* _Segment du document_:
==*==

Il est vrai que trop de précision rend la norme difficile à appliquer. Cet excès provient-il, selon vous, de la loi ou des textes règlementaires ? Nous sommes prompts à accuser ces derniers, mais peut-être devons-nous, après tout, balayer aussi devant notre porte...
Il me semble que ce sont surtout les décrets qui sont en cause.
Souvent, un arrêté ou un décret est plus contraignant que ce que la loi prévoit.
L'arrêté sur la pollution lumineuse se comprend, par exemple, mais il fixe un seuil maximal d'éclairage de 4 000 lumens sans prendre en compte l'environnement humain. Aussi l'ATTF a-t-elle réagi auprès du ministre de la Transition écologique et solidaire pour que de tels seuils ne deviennent pas opposables par des tiers aux collectivités territoriales.
Il en va de même dans la gestion des ressources humaines : les quotas, qu'on supportait sans mal autrefois, ne sont plus adaptés à une période où la création de postes est limitée.
Merci de vos témoignages. Ma question porte sur les documents d'urbanisme. Depuis quelque temps, et notamment avec la loi NOTRe, certains consultants refusent de concourir, découragés par la complexité et effrayés par le risque de contentieux. Y a-t-il des projets de simplification en la matière ? Les préfets sont-ils mobilisés en ce sens ?
Je connais un collège privé qui a dû être fermé quelque temps pour des travaux de sécurité incendie, car on ne pouvait satisfaire pendant la durée des travaux aux obligations d'accessibilité. Chaque administration a campé sur sa position, au point qu'on a dû demander, lorsqu'on les a réunies, s'il fallait renoncer à la sécurité incendie ou à l'accessibilité !
Cela me conduit à reprendre une suggestion émise par certains collègues, dont Rémy Pointereau, lorsque nous avons travaillé sur la simplification des règles en matière d'urbanisme : les préfets devraient désigner un interlocuteur unique pour les collectivités sur l'application des normes, placé sous son autorité.
Monsieur Siegrist, vous avez évoqué le fait que le durcissement de la norme venait non pas du législateur, mais de l'écriture qui en est faite par l'administration. On l'a vu notamment pour les normes relatives à la protection sismique ; même dans les territoires où l'on n'a jamais vu une pierre bouger toute seule, les mesures de protection rendent difficiles les constructions et entraînent une surenchère.
L'administration durcit son écriture à cause du principe de précaution. Pour la rédaction des décrets, il faudrait que le personnel territorial - ingénieurs territoriaux ou directeurs - puisse se prononcer, au sein d'un comité, sur l'applicabilité de l'écriture de la norme.

==*==

* _Extrait de données_:

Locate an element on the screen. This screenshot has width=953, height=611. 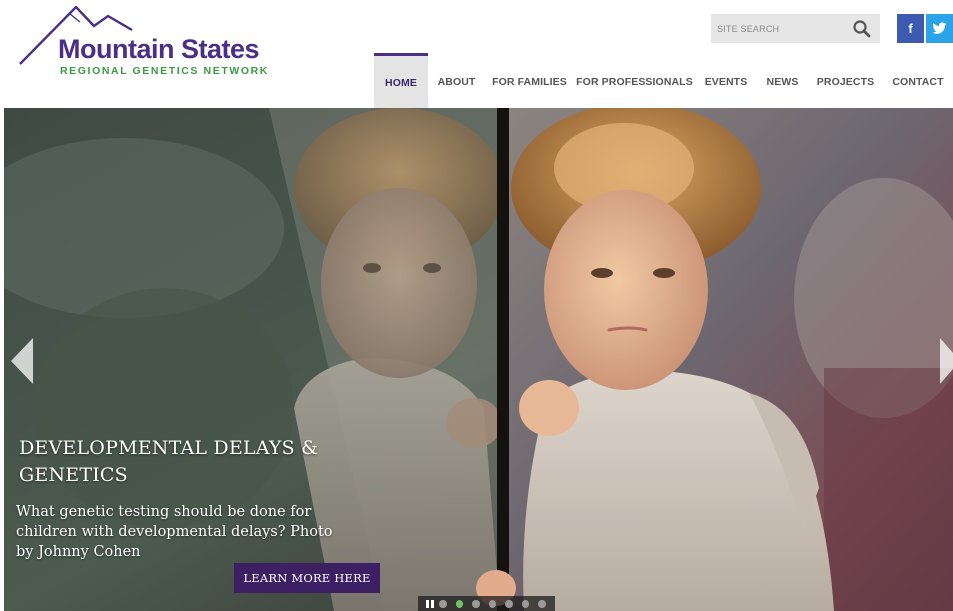
slider-pagination is located at coordinates (486, 604).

==*==

* _Consignes de l'exercice_:
**a.** D'après le segment du document, quel seuil maximal d'éclairage l'arrêté sur la pollution lumineuse fixe-t-il ?
**b.** Citez toutes les phrases du segment du document qui se terminent par un point d'interrogation.
**c.** Poursuivez le texte consacré à la complexité des normes applicables aux collectivités, à partir de sa dernière phrase.
Le matériel reproduit après le texte en est entièrement indépendant.

* _Résultats attendus_:
**a.** Un seuil de 4 000 lumens.

**b.**
- Cet excès provient-il, selon vous, de la loi ou des textes règlementaires ?
- Y a-t-il des projets de simplification en la matière ?
- Les préfets sont-ils mobilisés en ce sens ?

**c.**
L'exemple cité par Françoise Gatel me parle particulièrement ! La protection contre le risque sismique peut reposer sur le principe de précaution ; elle peut aussi être un prétexte mis en avant pour refuser un projet compliqué souhaité par l'élu local... Quand j'ai voulu transformer une ancienne fonderie en faculté, on a tout fait pour m'en empêcher. Mais j'ai tenu bon ! Il a fallu pour cela remonter toute la chaîne décisionnelle de l'État, expertises à l'appui.
Dans l'exercice de nos mandats locaux, nous avons tous été confrontés à des situations dans lesquelles on a constaté l'inadéquation entre une norme, qui a du sens et un intérêt mais qui reste théorique et uniforme, et la réalité du terrain. Nous avons de nombreux exemples, y compris parfois d'incompatibilité entre deux normes !
La possibilité d'assouplir ces normes ou de les adapter à la réalité est une bonne chose... mais on s'aperçoit que cela ne marche pas. Quels sont les freins et obstacles à éliminer pour y parvenir ? L'éclairage est un bon exemple : dans mon département, certains villages de quelques dizaines d'habitants sont très éclairés la nuit...
Les petites communes ont-elles les compétences pour solliciter ces dérogations et adaptations ?
La simplification est parfois compliquée à mettre en oeuvre ! Le problème est-il essentiellement d'ordre juridique ? Les actions en responsabilité se multiplient : nous risquons en permanence d'être mis en cause. Les autorités préfectorales ont-elles intériorisé ce risque ? Ou le problème est-il d'une autre nature ?
Comment faciliter les coopérations intercommunales et interterritoriales ? Au niveau intercommunal, on transfère souvent l'investissement, mais pas le fonctionnement. Lorsque l'on fait de la coopération entre les agglomérations, les métropoles et des collectivités périphériques, les compétences existent, mais il n'est pas possible de les mutualiser. Souhaitez-vous un développement des coopérations interterritoriales, avec les moyens existants, au lieu d'embauches qui ne sont pas toujours nécessaires ?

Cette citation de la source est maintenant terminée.